Required action –
Give an exact transcription limited to the lines from the one with "Task: Click line number 20 in the gutter" through the end of the entries, including both; no pictures belong in it.

[Records excerpted from a collection]
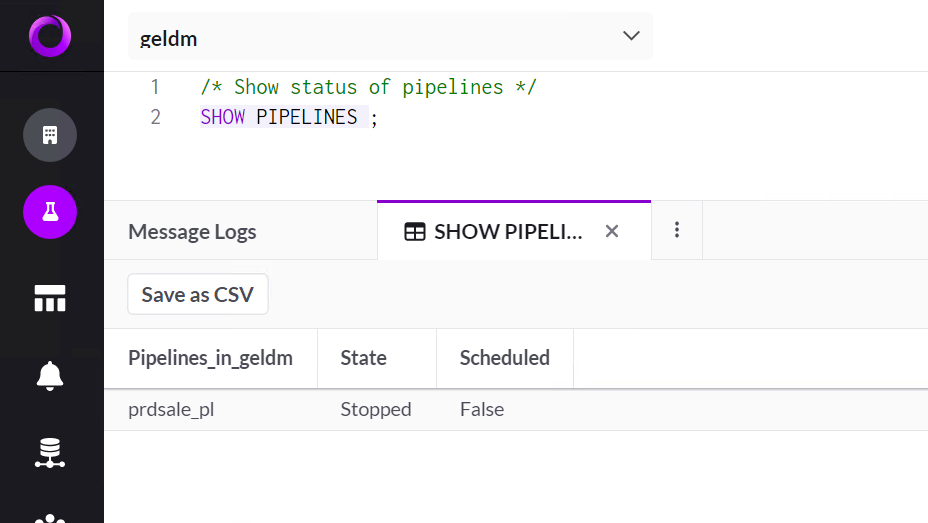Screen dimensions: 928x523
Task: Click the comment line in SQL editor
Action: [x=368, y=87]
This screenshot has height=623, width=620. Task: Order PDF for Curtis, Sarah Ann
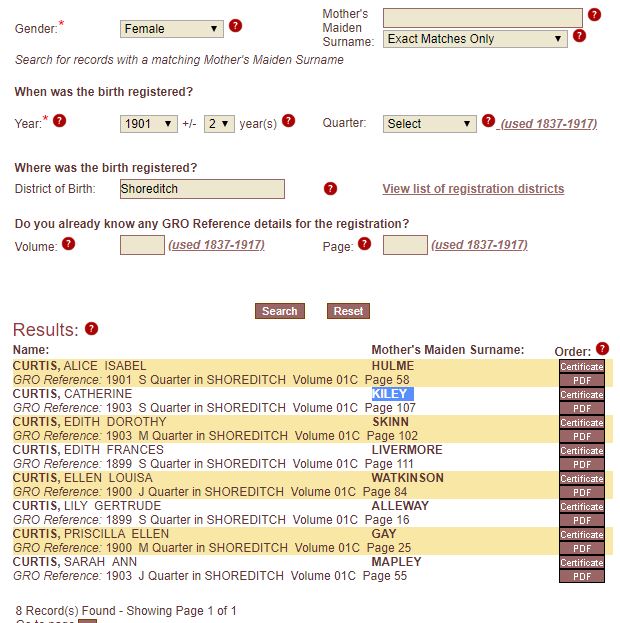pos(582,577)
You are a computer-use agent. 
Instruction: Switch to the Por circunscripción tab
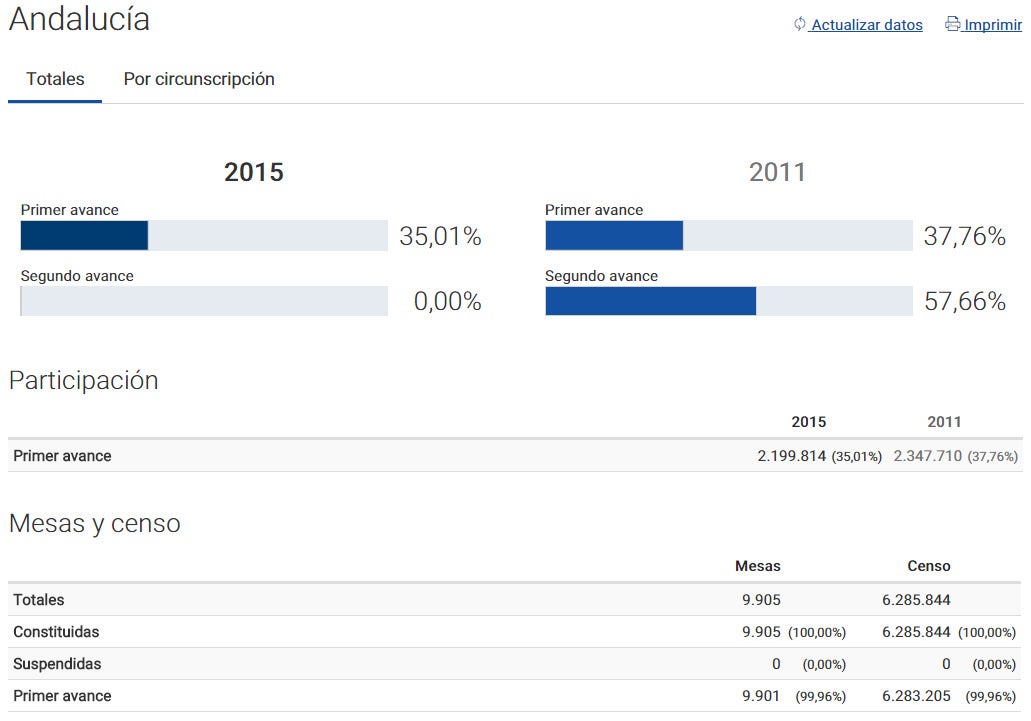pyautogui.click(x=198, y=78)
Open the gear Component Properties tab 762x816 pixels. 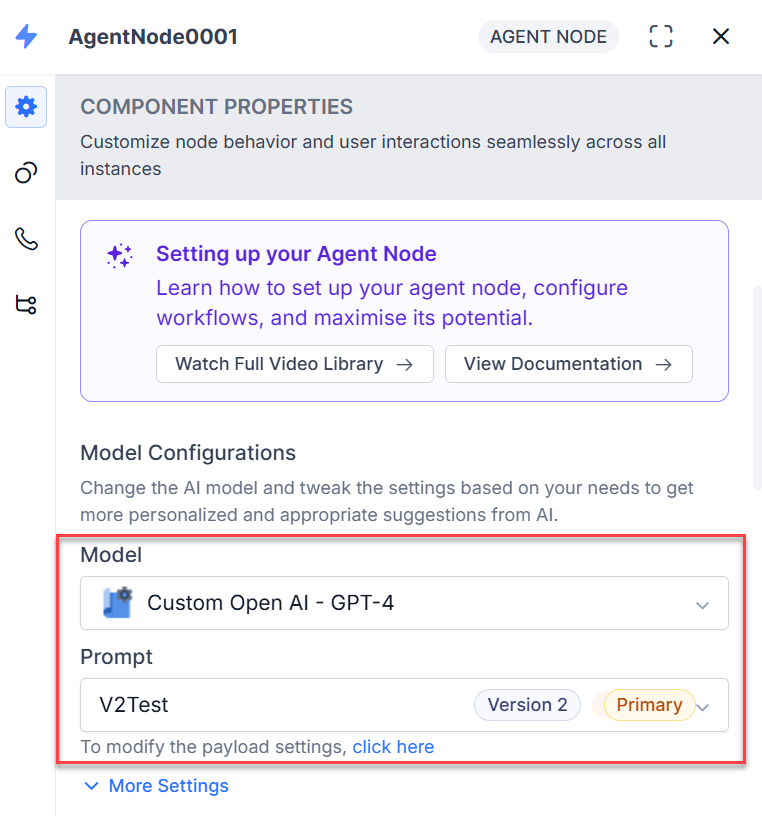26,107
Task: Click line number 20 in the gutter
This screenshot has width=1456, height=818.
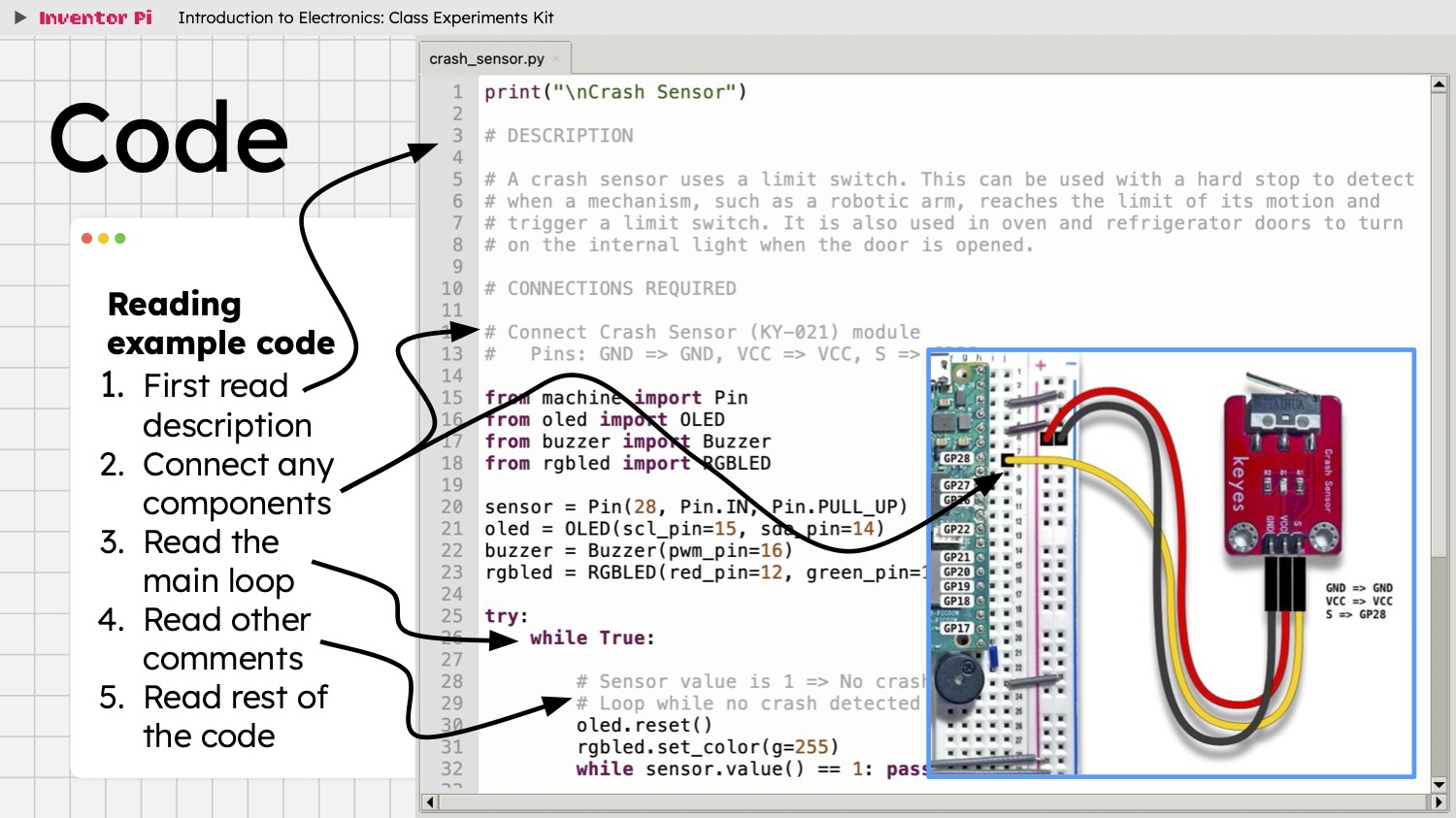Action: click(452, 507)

Expected answer –
Task: Click line number 20 in the gutter
This screenshot has width=1456, height=818.
Action: click(452, 507)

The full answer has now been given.